╭─ Provided text

King was the chief spokesperson for non-violent activism in the Civil Rights Movement, which successfully protested racial discrimination in federal and state law.

WHAT

Martin Luther King Jr. Day (officially the Birthday of Martin Luther King, Jr.) is an American Federal holiday. It is observed on the third Monday of January each year, which is around King’s birthday, January 15.

WHEN

The campaign for a federal holiday in King’s honor began soon after his assassonation in 1968. President Ronald Reagan signed the holiday into law in 1983, and it was first observed three years later. At first, some states resisted observing the holiday as such, giving it alternative names or combining it with other holidays. It was officially observed in all 50 states for the first time in 2000.

HOW

The idea of Martin Luther King Jr. Day as a holiday was promoted by labor unions in contract negotiations. After King’s death, U.S. Representative John Conyers (a Democrat from Michigan) and U.S. Senator Edward Brooke (a Republican from Massachusetts) introduced a bill in Congress to make King’s birthday a national holiday. The bill first came to a vote in the U.S. House of Representatives in 1979. However, it fell five votes short of the number needed for passage. Two of the main arguments mentioned by opponents were that a paid holiday for federal employees would be too expensive, and that a holiday to honor a private citizen would be contrary to longstanding tradition (King had never held public office). Only two other figures have national holidays in the U.S. honoring them: George Washington and Christopher Columbus.

Soon after, support from the corporate community and the general public were enlisted. The success of this strategy was cemented when musician Stevie Wonder hosted the Rally for Peace Press Conference in 1981. Six million signatures were collected for a petition to Congress to pass the law, termed by a 2006 article in The Nation as “the largest petition in favor of an issue in U.S. history.”

╰─
╭─ Provided entries

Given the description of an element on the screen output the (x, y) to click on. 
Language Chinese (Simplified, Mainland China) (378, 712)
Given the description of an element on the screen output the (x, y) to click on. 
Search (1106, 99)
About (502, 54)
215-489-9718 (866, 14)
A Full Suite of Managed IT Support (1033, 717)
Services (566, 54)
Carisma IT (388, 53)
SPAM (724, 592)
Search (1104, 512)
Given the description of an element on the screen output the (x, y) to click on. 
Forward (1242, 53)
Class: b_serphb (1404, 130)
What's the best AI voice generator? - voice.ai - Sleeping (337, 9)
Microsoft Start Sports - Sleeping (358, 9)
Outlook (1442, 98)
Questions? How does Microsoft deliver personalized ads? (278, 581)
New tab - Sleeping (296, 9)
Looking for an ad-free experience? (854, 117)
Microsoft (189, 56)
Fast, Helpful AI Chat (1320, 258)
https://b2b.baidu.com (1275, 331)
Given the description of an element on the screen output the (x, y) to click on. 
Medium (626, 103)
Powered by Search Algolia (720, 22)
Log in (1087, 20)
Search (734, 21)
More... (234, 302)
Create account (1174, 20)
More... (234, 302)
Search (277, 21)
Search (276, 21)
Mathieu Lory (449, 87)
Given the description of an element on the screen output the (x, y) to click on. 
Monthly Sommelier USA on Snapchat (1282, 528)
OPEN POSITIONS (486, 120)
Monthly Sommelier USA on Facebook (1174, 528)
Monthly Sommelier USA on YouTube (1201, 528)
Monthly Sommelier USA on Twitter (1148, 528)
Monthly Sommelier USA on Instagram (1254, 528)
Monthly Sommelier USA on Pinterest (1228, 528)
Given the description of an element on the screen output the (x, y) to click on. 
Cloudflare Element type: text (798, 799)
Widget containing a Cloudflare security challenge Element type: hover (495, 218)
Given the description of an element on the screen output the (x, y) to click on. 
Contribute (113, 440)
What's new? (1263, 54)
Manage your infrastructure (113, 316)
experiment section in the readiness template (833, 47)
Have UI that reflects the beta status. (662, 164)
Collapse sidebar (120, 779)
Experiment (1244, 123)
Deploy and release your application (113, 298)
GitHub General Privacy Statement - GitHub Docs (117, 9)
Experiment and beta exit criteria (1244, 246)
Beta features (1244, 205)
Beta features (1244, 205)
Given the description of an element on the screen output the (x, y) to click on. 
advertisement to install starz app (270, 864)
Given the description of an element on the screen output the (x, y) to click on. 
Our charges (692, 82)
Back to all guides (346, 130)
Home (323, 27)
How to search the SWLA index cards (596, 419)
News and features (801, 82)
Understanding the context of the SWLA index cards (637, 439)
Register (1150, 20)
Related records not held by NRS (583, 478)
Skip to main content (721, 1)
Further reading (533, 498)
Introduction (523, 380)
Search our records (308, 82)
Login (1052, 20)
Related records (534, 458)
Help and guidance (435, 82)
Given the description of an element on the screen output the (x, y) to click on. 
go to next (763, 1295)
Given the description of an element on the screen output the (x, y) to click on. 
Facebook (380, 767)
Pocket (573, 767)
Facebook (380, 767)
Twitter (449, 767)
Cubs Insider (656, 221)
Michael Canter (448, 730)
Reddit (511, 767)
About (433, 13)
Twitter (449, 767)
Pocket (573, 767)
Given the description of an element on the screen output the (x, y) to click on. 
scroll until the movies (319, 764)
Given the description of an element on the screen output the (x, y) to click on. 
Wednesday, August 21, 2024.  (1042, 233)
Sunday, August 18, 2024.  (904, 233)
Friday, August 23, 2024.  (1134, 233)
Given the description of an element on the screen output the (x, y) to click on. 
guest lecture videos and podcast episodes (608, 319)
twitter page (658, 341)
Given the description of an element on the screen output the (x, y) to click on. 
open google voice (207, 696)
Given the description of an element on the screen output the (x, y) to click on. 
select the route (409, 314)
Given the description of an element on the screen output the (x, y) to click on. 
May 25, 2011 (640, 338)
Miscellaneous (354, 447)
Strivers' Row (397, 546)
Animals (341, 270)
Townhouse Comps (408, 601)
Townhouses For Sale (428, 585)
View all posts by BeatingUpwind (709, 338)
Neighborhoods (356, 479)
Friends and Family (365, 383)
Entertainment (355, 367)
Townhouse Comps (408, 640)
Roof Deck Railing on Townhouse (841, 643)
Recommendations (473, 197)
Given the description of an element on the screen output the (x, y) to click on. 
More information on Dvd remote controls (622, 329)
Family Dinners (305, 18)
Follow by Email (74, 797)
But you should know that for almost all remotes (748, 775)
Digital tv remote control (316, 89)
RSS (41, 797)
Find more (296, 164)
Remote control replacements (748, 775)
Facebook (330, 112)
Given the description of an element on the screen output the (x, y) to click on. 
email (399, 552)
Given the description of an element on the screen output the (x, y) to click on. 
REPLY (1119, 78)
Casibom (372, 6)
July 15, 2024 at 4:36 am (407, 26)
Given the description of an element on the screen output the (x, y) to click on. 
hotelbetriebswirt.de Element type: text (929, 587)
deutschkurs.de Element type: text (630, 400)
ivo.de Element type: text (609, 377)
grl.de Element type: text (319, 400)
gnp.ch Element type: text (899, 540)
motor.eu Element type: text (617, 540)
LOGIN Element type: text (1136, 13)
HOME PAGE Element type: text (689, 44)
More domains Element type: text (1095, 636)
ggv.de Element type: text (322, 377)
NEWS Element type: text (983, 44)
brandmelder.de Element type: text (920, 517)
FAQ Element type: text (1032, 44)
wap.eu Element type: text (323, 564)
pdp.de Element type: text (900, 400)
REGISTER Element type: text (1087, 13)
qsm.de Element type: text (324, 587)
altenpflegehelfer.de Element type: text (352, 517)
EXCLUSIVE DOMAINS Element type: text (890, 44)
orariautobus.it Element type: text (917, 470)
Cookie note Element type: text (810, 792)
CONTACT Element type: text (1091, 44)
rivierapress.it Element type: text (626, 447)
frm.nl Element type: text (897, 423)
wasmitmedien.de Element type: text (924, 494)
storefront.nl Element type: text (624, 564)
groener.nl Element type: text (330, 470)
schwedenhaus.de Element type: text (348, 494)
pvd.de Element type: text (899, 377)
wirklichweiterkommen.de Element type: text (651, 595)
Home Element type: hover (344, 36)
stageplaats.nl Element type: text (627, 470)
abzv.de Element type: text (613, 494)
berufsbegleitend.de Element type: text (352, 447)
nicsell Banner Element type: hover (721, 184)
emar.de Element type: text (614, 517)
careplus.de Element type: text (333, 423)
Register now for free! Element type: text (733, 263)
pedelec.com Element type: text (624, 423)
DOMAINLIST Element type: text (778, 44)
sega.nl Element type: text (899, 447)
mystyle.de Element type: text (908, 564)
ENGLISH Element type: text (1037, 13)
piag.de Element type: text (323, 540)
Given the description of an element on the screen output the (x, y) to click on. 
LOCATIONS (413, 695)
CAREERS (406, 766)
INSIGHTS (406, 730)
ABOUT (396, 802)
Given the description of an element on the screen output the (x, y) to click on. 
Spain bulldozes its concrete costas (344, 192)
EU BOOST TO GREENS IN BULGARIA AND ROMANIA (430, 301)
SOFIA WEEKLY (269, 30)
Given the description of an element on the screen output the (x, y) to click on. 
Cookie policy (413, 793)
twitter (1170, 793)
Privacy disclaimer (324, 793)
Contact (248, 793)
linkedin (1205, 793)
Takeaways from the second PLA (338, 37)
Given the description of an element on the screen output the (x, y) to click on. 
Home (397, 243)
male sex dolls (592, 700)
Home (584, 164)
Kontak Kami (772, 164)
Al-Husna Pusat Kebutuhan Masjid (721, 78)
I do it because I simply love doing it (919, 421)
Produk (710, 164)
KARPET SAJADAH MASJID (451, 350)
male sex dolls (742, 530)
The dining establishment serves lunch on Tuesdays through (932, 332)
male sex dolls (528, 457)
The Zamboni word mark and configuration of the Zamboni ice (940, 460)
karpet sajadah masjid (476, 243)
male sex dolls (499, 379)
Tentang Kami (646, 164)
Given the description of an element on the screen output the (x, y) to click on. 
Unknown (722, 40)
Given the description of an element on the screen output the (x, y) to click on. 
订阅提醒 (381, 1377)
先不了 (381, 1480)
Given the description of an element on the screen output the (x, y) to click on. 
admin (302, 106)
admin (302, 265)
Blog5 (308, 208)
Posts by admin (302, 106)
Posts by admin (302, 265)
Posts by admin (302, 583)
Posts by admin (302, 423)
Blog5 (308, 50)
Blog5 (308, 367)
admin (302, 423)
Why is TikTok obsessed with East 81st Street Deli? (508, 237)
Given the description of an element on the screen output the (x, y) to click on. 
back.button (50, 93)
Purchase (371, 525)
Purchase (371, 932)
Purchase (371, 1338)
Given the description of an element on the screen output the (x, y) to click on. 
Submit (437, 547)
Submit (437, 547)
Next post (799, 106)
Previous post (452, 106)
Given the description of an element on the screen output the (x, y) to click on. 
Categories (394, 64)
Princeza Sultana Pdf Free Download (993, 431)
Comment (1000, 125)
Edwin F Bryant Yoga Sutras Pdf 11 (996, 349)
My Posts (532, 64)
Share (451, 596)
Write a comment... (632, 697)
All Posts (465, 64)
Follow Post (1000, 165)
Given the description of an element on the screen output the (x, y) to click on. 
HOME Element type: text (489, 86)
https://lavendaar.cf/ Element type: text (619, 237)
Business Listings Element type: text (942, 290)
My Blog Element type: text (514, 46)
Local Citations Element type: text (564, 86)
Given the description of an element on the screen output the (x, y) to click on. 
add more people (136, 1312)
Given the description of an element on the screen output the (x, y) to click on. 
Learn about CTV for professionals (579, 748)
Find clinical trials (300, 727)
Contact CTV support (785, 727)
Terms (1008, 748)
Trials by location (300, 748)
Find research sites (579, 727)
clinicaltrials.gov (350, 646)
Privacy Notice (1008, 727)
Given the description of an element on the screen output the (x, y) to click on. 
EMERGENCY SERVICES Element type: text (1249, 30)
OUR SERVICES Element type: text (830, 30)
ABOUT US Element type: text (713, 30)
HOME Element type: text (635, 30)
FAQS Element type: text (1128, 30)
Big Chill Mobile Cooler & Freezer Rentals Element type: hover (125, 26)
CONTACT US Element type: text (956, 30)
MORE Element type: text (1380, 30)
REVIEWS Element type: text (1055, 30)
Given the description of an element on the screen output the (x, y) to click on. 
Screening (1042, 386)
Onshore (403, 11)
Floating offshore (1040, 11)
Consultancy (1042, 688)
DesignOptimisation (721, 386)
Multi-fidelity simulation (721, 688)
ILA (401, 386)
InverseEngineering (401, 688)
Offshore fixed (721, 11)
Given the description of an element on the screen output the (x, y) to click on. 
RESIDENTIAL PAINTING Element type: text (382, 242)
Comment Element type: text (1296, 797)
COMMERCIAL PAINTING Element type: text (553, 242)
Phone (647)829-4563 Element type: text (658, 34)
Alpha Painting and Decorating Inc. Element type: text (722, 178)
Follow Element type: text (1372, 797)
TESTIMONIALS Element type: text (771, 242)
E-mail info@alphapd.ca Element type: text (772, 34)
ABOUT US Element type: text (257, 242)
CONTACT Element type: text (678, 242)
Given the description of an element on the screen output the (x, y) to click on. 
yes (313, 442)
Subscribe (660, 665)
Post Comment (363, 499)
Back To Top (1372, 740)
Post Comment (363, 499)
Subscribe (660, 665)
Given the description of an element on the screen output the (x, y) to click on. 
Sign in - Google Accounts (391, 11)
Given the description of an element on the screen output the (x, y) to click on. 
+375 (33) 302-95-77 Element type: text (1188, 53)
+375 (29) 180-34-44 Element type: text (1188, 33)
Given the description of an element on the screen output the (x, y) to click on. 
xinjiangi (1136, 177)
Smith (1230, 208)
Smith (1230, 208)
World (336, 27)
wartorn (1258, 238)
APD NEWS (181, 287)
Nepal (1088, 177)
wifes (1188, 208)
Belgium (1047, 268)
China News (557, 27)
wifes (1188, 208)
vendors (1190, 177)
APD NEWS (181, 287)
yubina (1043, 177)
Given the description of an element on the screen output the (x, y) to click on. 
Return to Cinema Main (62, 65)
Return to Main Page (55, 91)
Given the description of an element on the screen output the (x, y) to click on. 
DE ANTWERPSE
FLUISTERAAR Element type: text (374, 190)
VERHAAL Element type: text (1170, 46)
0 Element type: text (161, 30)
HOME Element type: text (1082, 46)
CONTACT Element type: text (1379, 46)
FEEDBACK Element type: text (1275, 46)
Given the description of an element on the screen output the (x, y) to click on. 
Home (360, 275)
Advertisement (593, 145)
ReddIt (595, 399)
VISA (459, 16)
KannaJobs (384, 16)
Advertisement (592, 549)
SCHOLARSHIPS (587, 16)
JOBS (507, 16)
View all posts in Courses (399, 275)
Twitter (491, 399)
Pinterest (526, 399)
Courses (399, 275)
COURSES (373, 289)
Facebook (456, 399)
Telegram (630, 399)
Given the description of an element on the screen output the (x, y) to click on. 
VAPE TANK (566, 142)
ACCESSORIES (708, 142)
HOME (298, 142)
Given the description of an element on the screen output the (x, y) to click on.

╰─

### Required tasks
1. Rewrite the paragraph of the Martin Luther King Jr. Day text that begins "Soon after, support from the corporate community" as a short bulleted list, keeping its main facts.
2. Pull out every line of the records that contains the string "SWLA". Case counts, so copy only lines where it appears in exactly that case.

### Answers to each task
1.
- Support from the corporate community and the general public was enlisted.
- The strategy's success was cemented when Stevie Wonder hosted the Rally for Peace Press Conference in 1981.
- Six million signatures were collected for a petition asking Congress to pass the law.
- A 2006 article in The Nation called it "the largest petition in favor of an issue in U.S. history."

2.
How to search the SWLA index cards (596, 419)
Understanding the context of the SWLA index cards (637, 439)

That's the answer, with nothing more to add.